On 14th November 2017 I received funding to the amount of £7500 from the Kidneys for Life charity to purchase a chemical library for screening of drugs in kidney disease models in the zebrafish.
The project was delayed to 2019 as I have been waiting for the zebrafish disease models to come online. I now have disease models for Alport syndrome, a genetic illness caused by mutations in genes encoding for certain forms of Type IV collagen, which is important in proper functionality of the blood filter in the kidney (the glomerulus).
I purchased the chemical library that I budgeted for in the grant application (Stratech FDA-approved chemical library) on the 26th September 2019. The library has now been received and is stored in the deep freeze -80˚C freezer in the Lennon laboratory at the University of Manchester. The cost of the chemical library had come down to £3357.90 (originally it was £6742 when costing the original application). Thus, I have also used the grant to fund a number of experiments that have enabled me to pump-prime an intermediate fellowship application to Kidney Research UK.

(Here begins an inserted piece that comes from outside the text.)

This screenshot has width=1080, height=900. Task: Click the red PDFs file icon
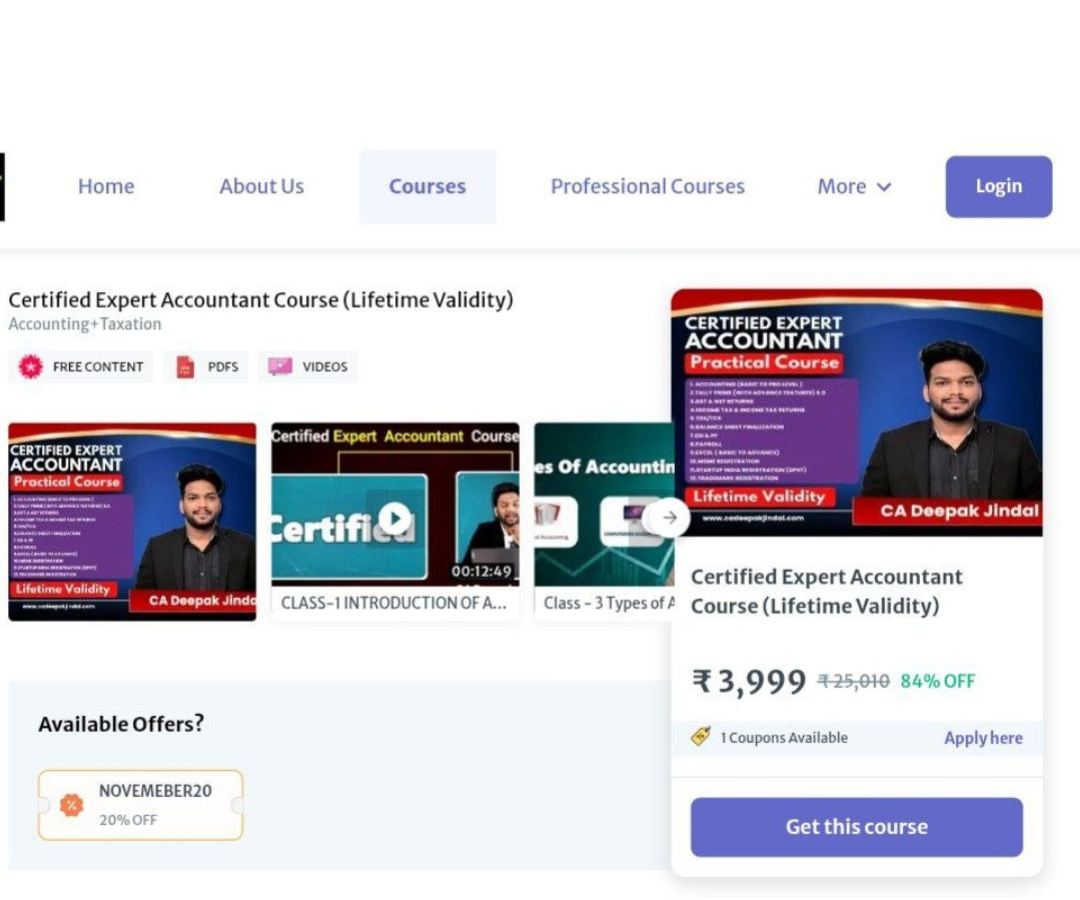tap(185, 367)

With regards the chemical library screen, in 2020 I will utilise a novel and high throughput readout of glomerular barrier filtration developed in the Lowe laboratory at the University of Manchester. This system will enable me to simply place my disease model fish into the different chemicals of the library and isolate the fish water to test for the presence of a protein (luciferase) that is only present in the fish water if the glomerular filter is defective (due to proteinuria). This readout has the high likelihood of discovering new chemical agents that may be of benefit to the treatment of patients with Alport syndrome.
As mentioned above, the reduction in price of the chemical library offered me the opportunity to perform some preliminary experiments funded by the Kidneys for Life grant money. I have developed a model of polycystic kidney disease and wished to see if kidney tubules isolated from 30 zebrafish embryos was sufficient (in terms of amount of biological material) to perform mass spectrometry analysis for whole proteomics (this experiment cost of £1260). The work proved to be a real success, with over 3100 proteins detected. The ability to be able to do this analysis means that in my fellowship application I am able to convincingly assert that for the first time, I will be able to develop a proteomics signature of polycystic kidney diseased nephron tubules.
The remaining funds from the grant were used to aid more preliminary data analysis (such as purchasing new and more accurate single channel pipettes, an EdU kit to detect cell division (also important in my fellowship application), and purchasing a new Cas9 enzyme to allow me to continue to make my Alport disease models). I also purchased some purified obtustatin, which is a disintegrin peptide that I hypothesise will inhibit integrin α1β1 in the kidney tubule. This inhibition is extremely exciting as it may act to prevent cell division in the tubule and so ameliorate cystogenesis (which is associated with abnormal cell division) and also kidney cancer (renal cell carcinoma).
Taken together, the funding from Kidneys for Life has been immensely helpful in aiding my current projects and also in facilitating preliminary experiments that I hope will drive me towards research independence through the acquisition of an external fellowship. I am sincerely grateful to Kidneys for Life for the awarding of this money to myself and I am keen to continue being a part of the Kidneys for Life community.